→ **Stated problem**: Arrange these lines as a JSON list of strings, one string per line, with blank lines left out. Begin at the first line of the records and stop after the line that has "Click the Interval".

[Records for locating displayed items]
========
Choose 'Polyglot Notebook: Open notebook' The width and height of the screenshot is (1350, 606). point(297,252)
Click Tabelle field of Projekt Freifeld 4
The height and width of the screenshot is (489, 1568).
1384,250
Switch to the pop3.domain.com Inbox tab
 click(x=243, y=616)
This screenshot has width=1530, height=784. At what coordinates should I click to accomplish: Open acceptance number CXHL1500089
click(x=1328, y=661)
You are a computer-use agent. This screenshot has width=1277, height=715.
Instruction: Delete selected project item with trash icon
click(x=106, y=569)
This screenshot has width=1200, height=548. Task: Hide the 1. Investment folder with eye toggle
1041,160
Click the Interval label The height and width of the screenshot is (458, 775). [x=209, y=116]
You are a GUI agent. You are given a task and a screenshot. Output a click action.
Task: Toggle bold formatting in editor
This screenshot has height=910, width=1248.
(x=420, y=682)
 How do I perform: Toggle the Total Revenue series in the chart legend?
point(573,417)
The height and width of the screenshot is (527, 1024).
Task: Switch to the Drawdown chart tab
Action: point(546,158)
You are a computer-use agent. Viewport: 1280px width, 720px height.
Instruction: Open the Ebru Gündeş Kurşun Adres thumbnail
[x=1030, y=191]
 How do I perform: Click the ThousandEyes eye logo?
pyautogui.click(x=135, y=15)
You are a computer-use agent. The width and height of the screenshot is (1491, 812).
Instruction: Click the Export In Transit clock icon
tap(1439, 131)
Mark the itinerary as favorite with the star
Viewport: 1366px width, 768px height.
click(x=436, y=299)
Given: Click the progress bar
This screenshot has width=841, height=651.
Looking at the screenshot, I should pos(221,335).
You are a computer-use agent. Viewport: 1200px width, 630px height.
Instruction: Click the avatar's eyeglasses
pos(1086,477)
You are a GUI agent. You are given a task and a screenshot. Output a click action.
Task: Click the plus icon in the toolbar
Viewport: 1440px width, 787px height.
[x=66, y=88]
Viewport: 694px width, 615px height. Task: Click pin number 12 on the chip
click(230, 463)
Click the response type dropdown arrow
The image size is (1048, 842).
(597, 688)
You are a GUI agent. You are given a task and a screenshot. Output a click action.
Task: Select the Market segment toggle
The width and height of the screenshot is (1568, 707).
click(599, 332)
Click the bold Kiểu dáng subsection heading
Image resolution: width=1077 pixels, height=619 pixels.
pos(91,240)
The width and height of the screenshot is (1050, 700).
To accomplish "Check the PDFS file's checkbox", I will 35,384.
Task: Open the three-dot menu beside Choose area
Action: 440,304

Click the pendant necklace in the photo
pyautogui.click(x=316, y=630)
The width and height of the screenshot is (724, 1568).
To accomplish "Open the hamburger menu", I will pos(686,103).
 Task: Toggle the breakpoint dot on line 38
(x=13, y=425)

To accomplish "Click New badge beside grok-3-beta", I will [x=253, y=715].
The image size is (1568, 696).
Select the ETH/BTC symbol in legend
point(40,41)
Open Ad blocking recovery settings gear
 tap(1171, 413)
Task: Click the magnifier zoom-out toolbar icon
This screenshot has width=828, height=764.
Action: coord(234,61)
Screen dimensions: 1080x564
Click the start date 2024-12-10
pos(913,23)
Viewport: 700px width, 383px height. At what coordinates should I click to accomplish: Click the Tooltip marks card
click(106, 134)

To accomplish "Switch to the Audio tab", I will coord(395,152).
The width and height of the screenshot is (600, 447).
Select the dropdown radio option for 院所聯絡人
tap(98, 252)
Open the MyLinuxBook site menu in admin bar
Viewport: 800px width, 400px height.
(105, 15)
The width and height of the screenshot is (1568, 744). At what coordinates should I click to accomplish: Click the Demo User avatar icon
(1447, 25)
========
→ **Solution below**:
[
  "Choose 'Polyglot Notebook: Open notebook' The width and height of the screenshot is (1350, 606). point(297,252)",
  "Click Tabelle field of Projekt Freifeld 4",
  "The height and width of the screenshot is (489, 1568).",
  "1384,250",
  "Switch to the pop3.domain.com Inbox tab",
  " click(x=243, y=616)",
  "This screenshot has width=1530, height=784. At what coordinates should I click to accomplish: Open acceptance number CXHL1500089",
  "click(x=1328, y=661)",
  "You are a computer-use agent. This screenshot has width=1277, height=715.",
  "Instruction: Delete selected project item with trash icon",
  "click(x=106, y=569)",
  "This screenshot has width=1200, height=548. Task: Hide the 1. Investment folder with eye toggle",
  "1041,160",
  "Click the Interval label The height and width of the screenshot is (458, 775). [x=209, y=116]"
]